Os serviços básicos geralmente terceirizados pelas empresas, como limpeza, segurança e administração, parecem passar ao largo da desaceleração da economia. A receita do setor acelerou em abril e cresceu 9,9% em relação a igual mês do ano passado, na contramão do restante do setor de serviços, segundo dados do Instituto Brasileiro de Geografia e Estatística (IBGE).

"Apesar da crise, serviços básicos como limpeza e administração, intensivos em mão de obra, não estão sofrendo muito. A empresa não corta este tipo de serviço", disse Juliana Paiva Vasconcellos, gerente da Coordenação de Serviços e Comércio do órgão.

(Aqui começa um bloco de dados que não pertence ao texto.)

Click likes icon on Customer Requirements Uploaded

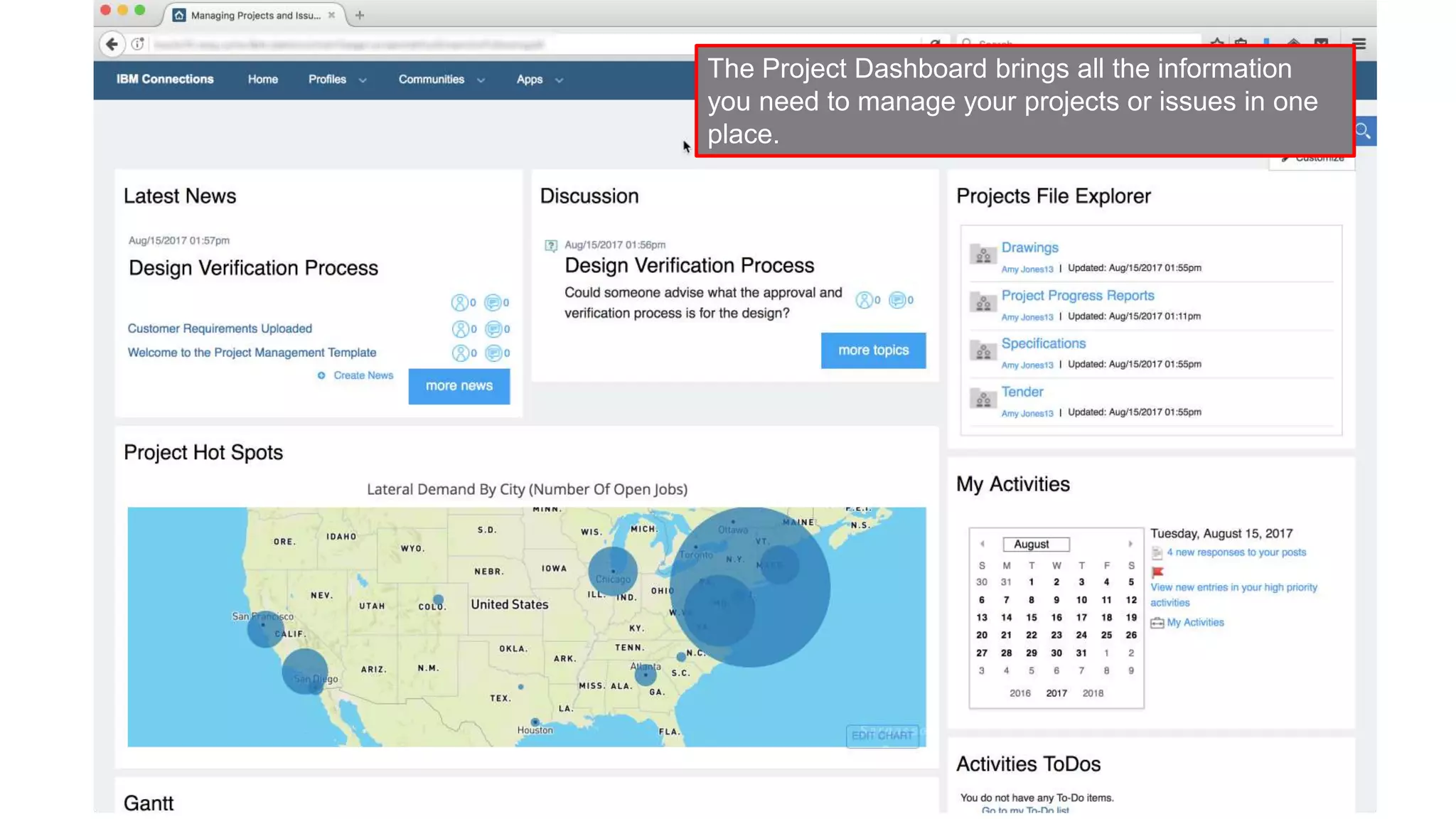click(x=461, y=329)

Por outro lado, os serviços técnico-profissionais tiveram queda nominal de 2,3% na receita no período. "Esses serviços têm mão de obra mais qualificada, são consultores, advogados, técnicos. É o primeiro que sente o corte das empresas", explicou a gerente.


Transportes

Os serviços de transporte aéreo tiveram, em abril, a terceira queda seguida na receita nominal na comparação com igual período do ano passado. A queda nas tarifas e a menor demanda corporativa estão por trás pelo fraco desempenho, que já leva o setor a ver sua receita bruta encolher 1,2% no acumulado de 2015.

"Abril foi o terceiro mês de queda nominal, algo inédito na série", diz Juliana. Segundo ela, a queda nos preços de passagens contribui para a sequência negativa. Só neste ano até abril, os bilhetes já ficaram 32,03% mais baratos de acordo com o Índice Nacional de Preços ao Consumidor Amplo (IPCA).

"Além disso, o maior demandante (por transporte aéreo) é corporativo, e as empresas estão cortando viagens de seus funcionários", contou Juliana. "O efeito não é pior porque tem incentivo das companhias aéreas para o transporte aéreo para lazer. Antes, mais de 60% da ocupação dos voos eram das empresas, perfil que está mudando agora", acrescentou.

Comunicação

Em meio ao ajuste fiscal, os governos federal, estaduais e municipais têm reduzido as verbas destinadas a publicidade e propaganda. Com isso, o segmento de serviços de informação e comunicação tiveram queda nominal de 0,1% na receita em abril ante abril de 2014, segundo o IBGE.

"Por parte do governo e de grandes instituições há um corte de verba para publicidade e propaganda, principalmente aquela destinada à TV aberta", contou Juliana Paiva Vasconcellos, gerente da Coordenação de Serviços e Comércio do IBGE. "A conjuntura não está favorável", acrescentou.

O setor mais atingido é o de serviços audiovisuais, de edição e agências de notícias, que teve queda de 6,8% na receita nominal em abril ante abril de 2014. Trata-se da maior retração da série, iniciada em janeiro de 2012. No ano, No ano, o segmento também acumula queda nominal de 2,8% na receita.